Despertó cuando el sol ya estaba alto y brillaba
en la gruta, iluminándola con su esplendor. Allí sentada junto a él, la
doncella le sonreía con una sonrisa que parecía la música visible de su flauta
de cañas. Él no se atrevió a despegar los labios, temiendo ofenderla como
antes. No sabía qué palabras decir.
-Porque has asistido a tu rebaño -dijo ella- y no
has olvidado de dar gracias a Hastur que mantuvo alejados a los lobos en la
noche, aquí me tienes de nuevo. ¿Quieres que sea tu compañera?
-¿Quién no te querría para siempre? -contestó
Haíta-. Oh, nunca más me dejes, hasta... hasta que el silencio y la quietud se
apoderen de mí.
Haíta ignoraba la palabra muerte.
-Quisiera en verdad -prosiguió- que fueras de mi
mismo sexo para que lucháramos alegremente y corriéramos carreras y nunca nos
cansáramos uno del otro.
Al oír estas palabras, la doncella se puso de pie
y salió de la gruta. Haíta, saltando de su lecho de fragantes hojas para
alcanzarla y detenerla, pudo observar, atónito, que llovía a cántaros y que el
arroyo, en medio del valle, se había salido de madre. Balaban aterrorizadas las
ovejas, porque las aguas invadían el corral. Y peligraban las ciudades
desconocidas de la distante llanura.
Pasaron muchos días antes que Haíta viera de
nuevo a la doncella. Una tarde volvía del extremo del valle, a donde fue a
llevarle leche de ovejas, torta de avena y un cesto de fresas al santo
ermitaño, demasiado viejo y débil para procurarse alimento.

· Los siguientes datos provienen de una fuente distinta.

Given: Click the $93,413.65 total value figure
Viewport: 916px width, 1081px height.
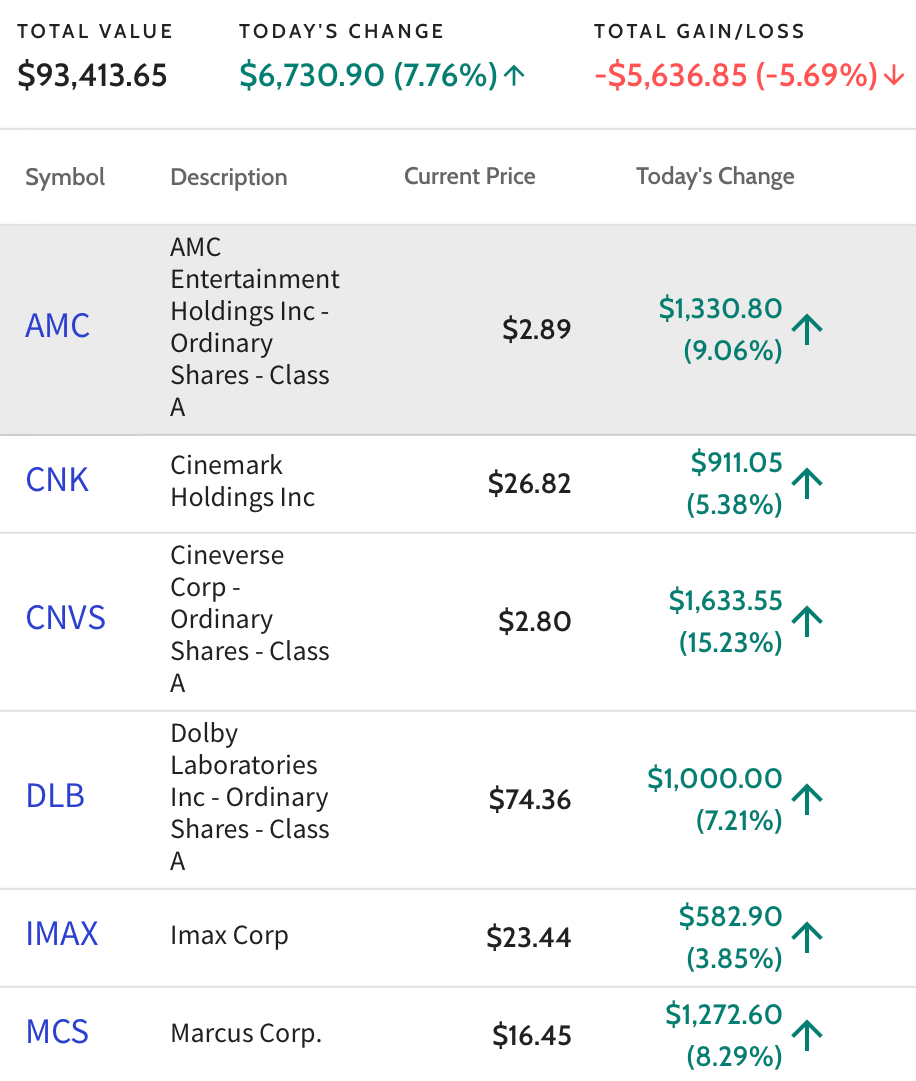Looking at the screenshot, I should click(92, 75).
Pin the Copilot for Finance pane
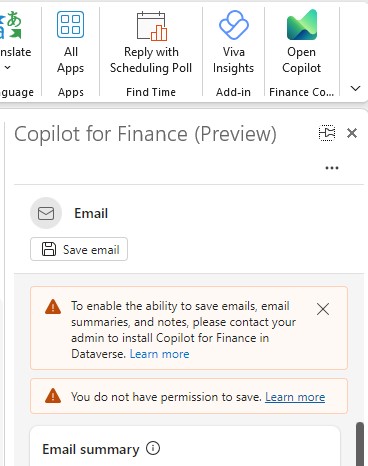The width and height of the screenshot is (368, 466). 327,133

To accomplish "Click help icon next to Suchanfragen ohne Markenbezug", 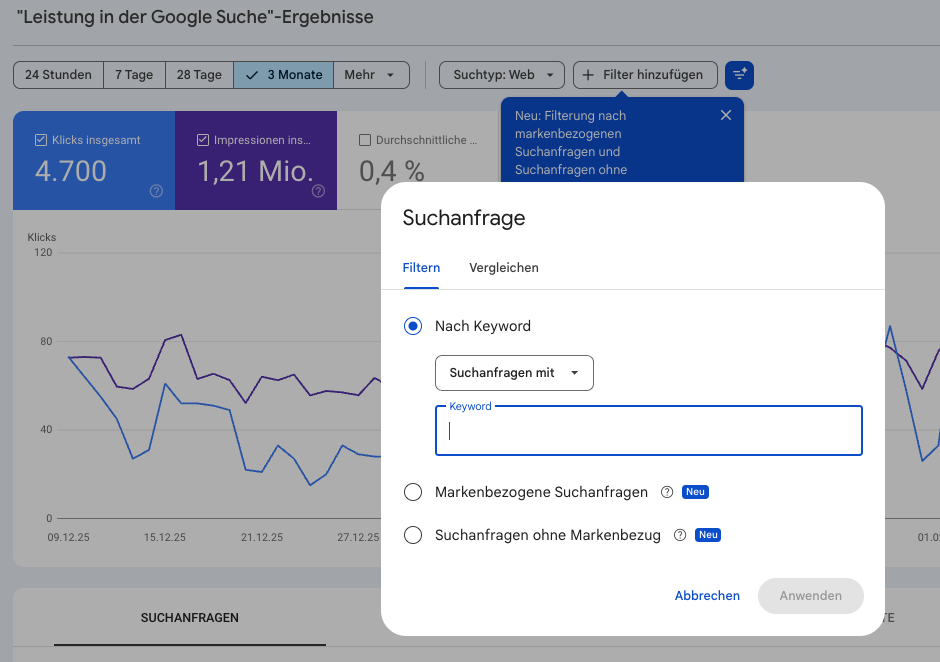I will point(680,535).
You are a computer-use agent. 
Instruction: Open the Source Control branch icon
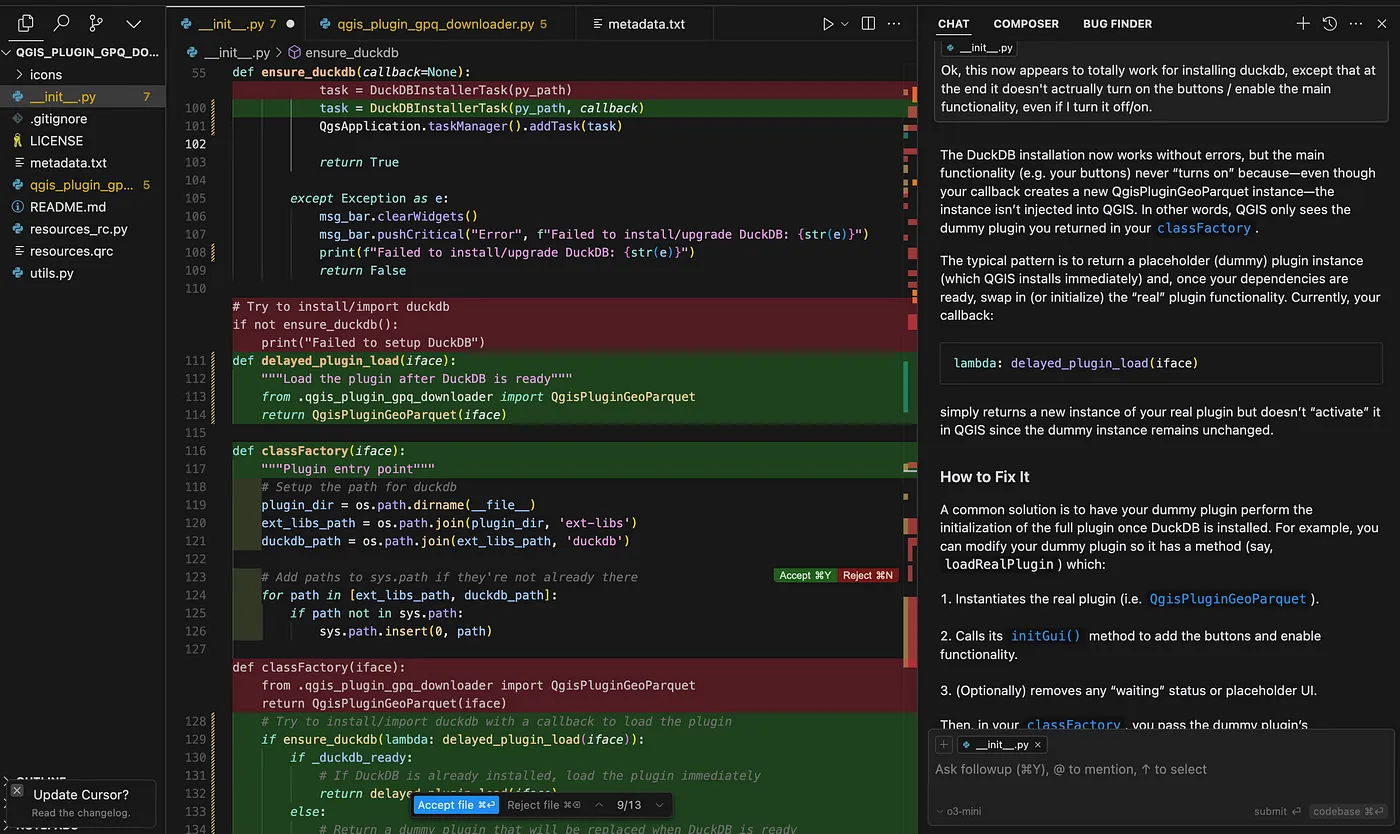[x=96, y=23]
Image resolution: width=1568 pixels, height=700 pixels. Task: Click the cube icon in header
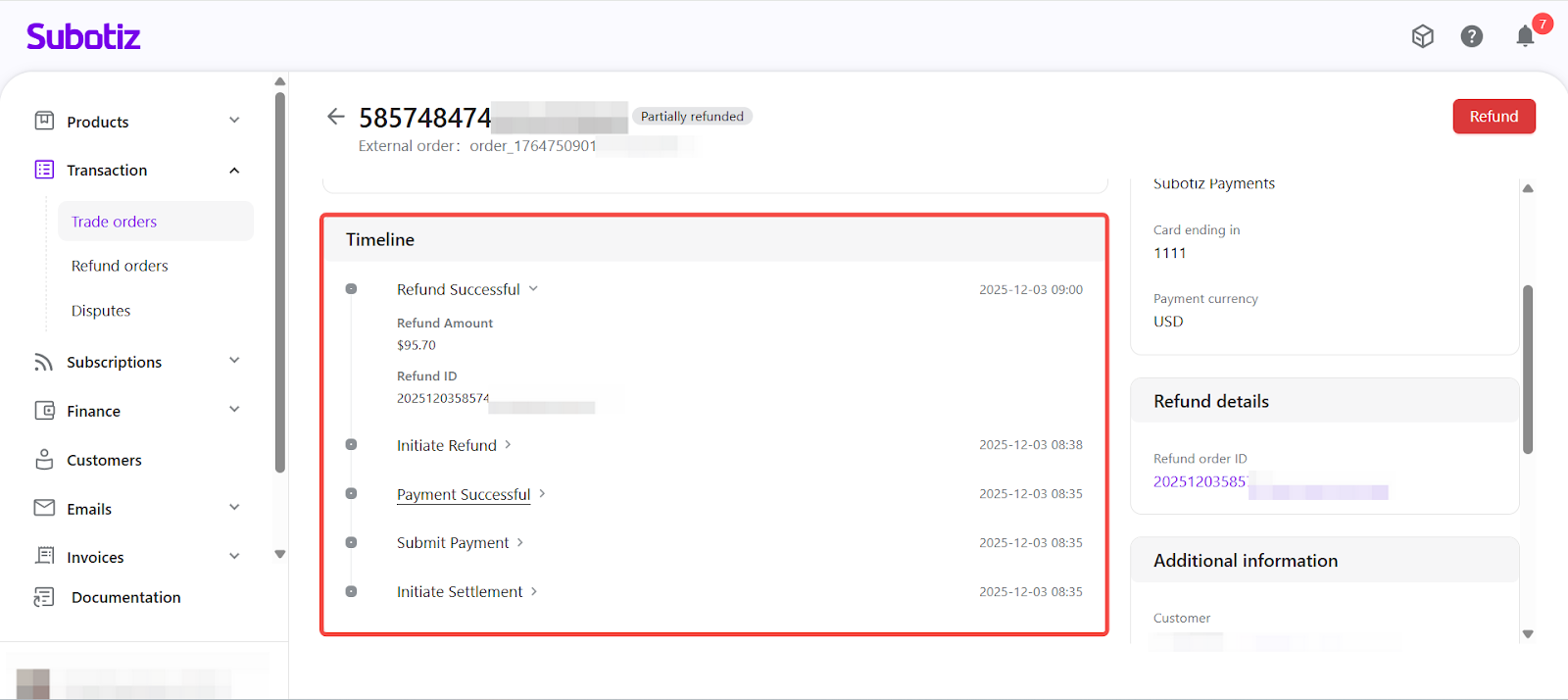pyautogui.click(x=1422, y=36)
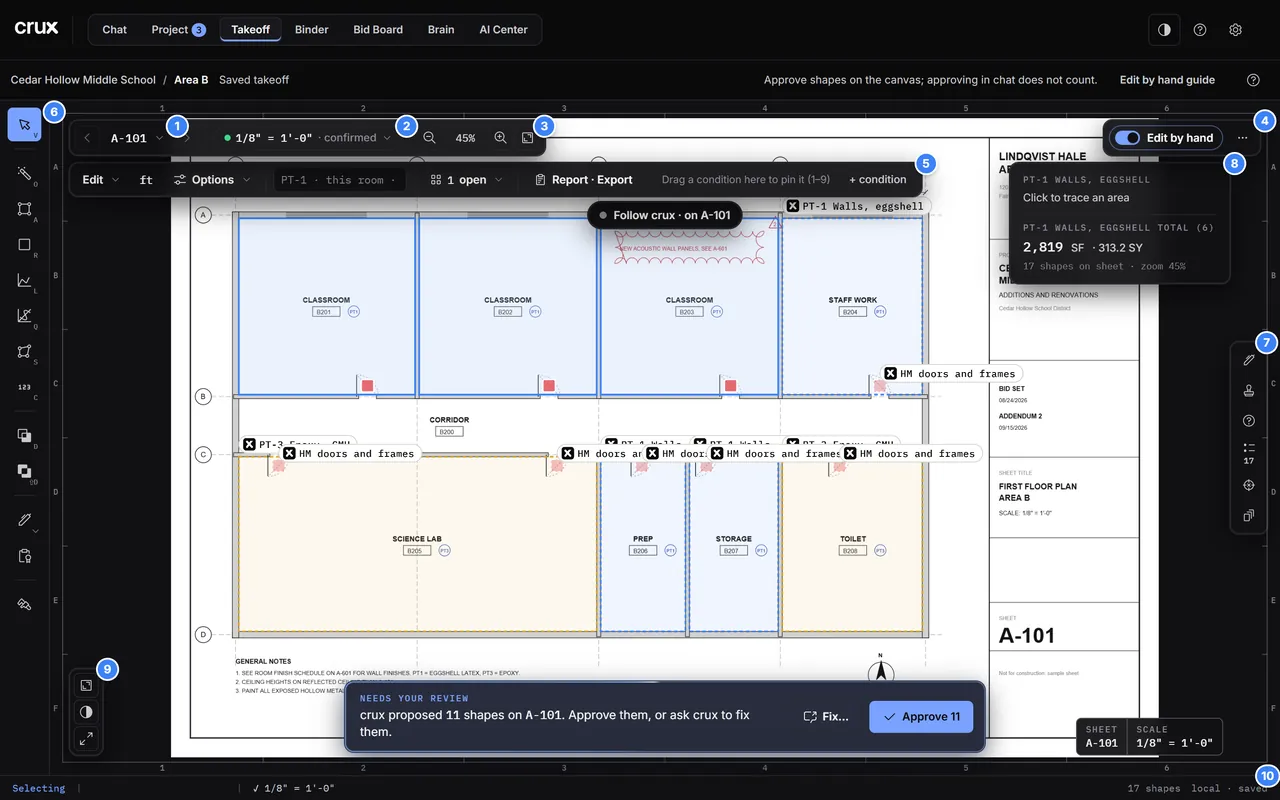
Task: Remove the PT-1 Walls, eggshell tag
Action: [793, 206]
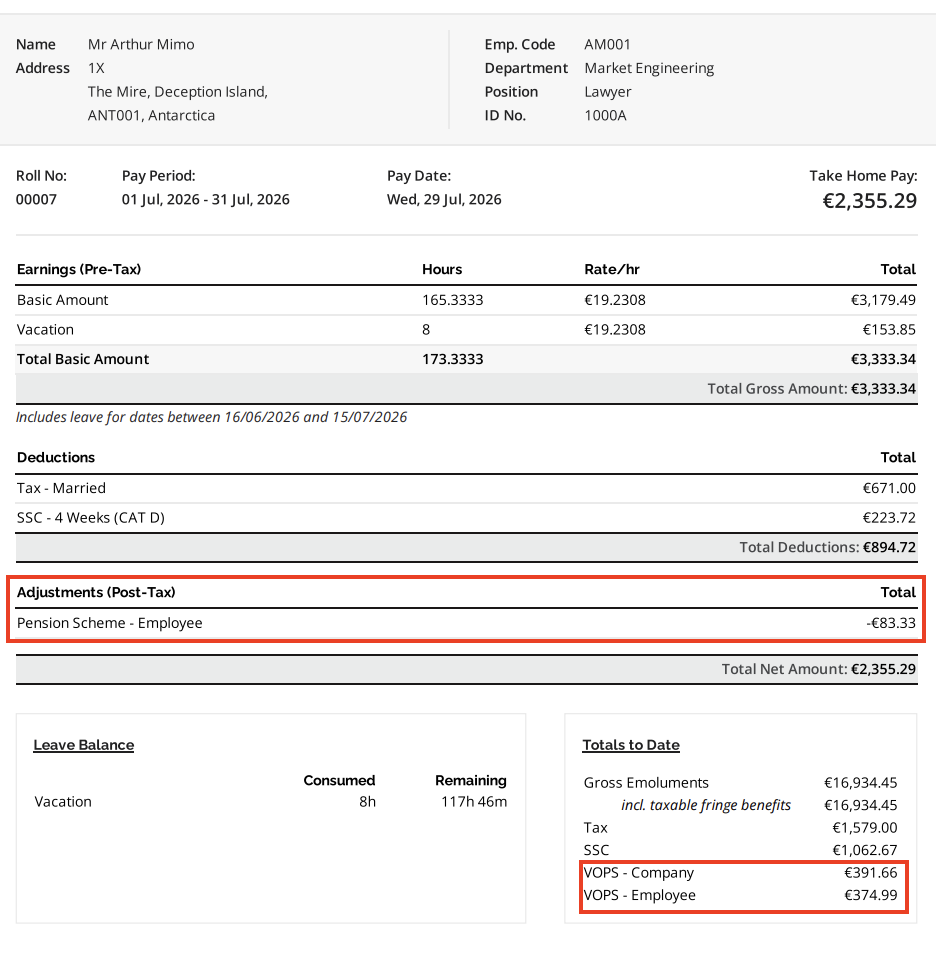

-¡Pobre viejo! -dijo en voz alta mientras
regresaba a su morada-. Volveré mañana y lo traeré en hombros hasta mi gruta,
donde podré cuidarlo. Para esto, sin duda, Hastur me ha criado durante tantos
años. Para esto me ha dado salud y fuerza.
La doncella le salió al paso, envuelta en
resplandecientes vestiduras, y le dijo con una sonrisa que le quitó el habla:
-De nuevo he venido a vivir contigo si ahora me
quieres, porque no deseo vivir con nadie más. Tal vez ahora hayas aprendido y
no me quieras distinta de lo que soy, ni pretendas saber cómo y de dónde vengo.
Haíta se arrojó a sus pies.
-Hermosa criatura -exclamó-, si te dignas aceptarlos,
mi alma y mi corazón, que reverencian a Hastur, serán tuyos para siempre. Pero
¡ay! eres caprichosa e imprevisible. Antes de que amanezca, quizá te haya
perdido. Prométeme, te lo ruego, que si acaso llegara a ofenderte en mi
ignorancia, sabrás perdonarme y no te apartarás de mi lado.
No bien terminó de hablar, un tropel de osos bajó
de las colinas, abalanzándose sobre él con rojas fauces y ardientes ojos. De
nuevo desapareció la doncella, y Haíta echó a correr para salvar su vida. No se
detuvo hasta llegar a la cabaña del santo ermitaño, de donde había salido.
Atrancó la puerta para impedir que los osos entraran, después se arrojó al
suelo y lloró.
-Hijo mío -dijo el ermitaño desde su jergón de
paja que las manos de Haíta habían juntado aquella mañana-, no estás llorando
por los osos. Dime qué pena te aflige, porque la vejez puede curar las heridas
de la juventud con el bálsamo de la sabiduría.
Haíta se lo dijo todo: tres veces había
encontrado a la radiante doncella, y tres veces la perdió. Relató minuciosamente
lo que pasó entre ellos, sin omitir una palabra.
Terminó, y el santo ermitaño guardó silencio.
Después de unos instantes, dijo:
-Hijo mío, he oído tu relato, y reconozco a la
doncella. Yo mismo la he visto, como tantos otros. Has de saber que se llama,
pues ni siquiera permite que averigües su nombre, Felicidad. Bien dijiste que
era caprichosa. Impone condiciones que ningún hombre puede cumplir, y las hace
pagar con su abandono. Se presenta cuando nadie la busca, y no admite
preguntas. La menor curiosidad, la menor señal de duda, el menor recelo, y
desaparece. ¿Por cuánto tiempo la tuviste antes de que huyera?
-Apenas un instante -confesó Haíta, enrojeciendo
de vergüenza.
-¡Desgraciado joven! -dijo el santo ermitaño-. Si
no fuera por tu indiscreción, la hubieses retenido un instante más.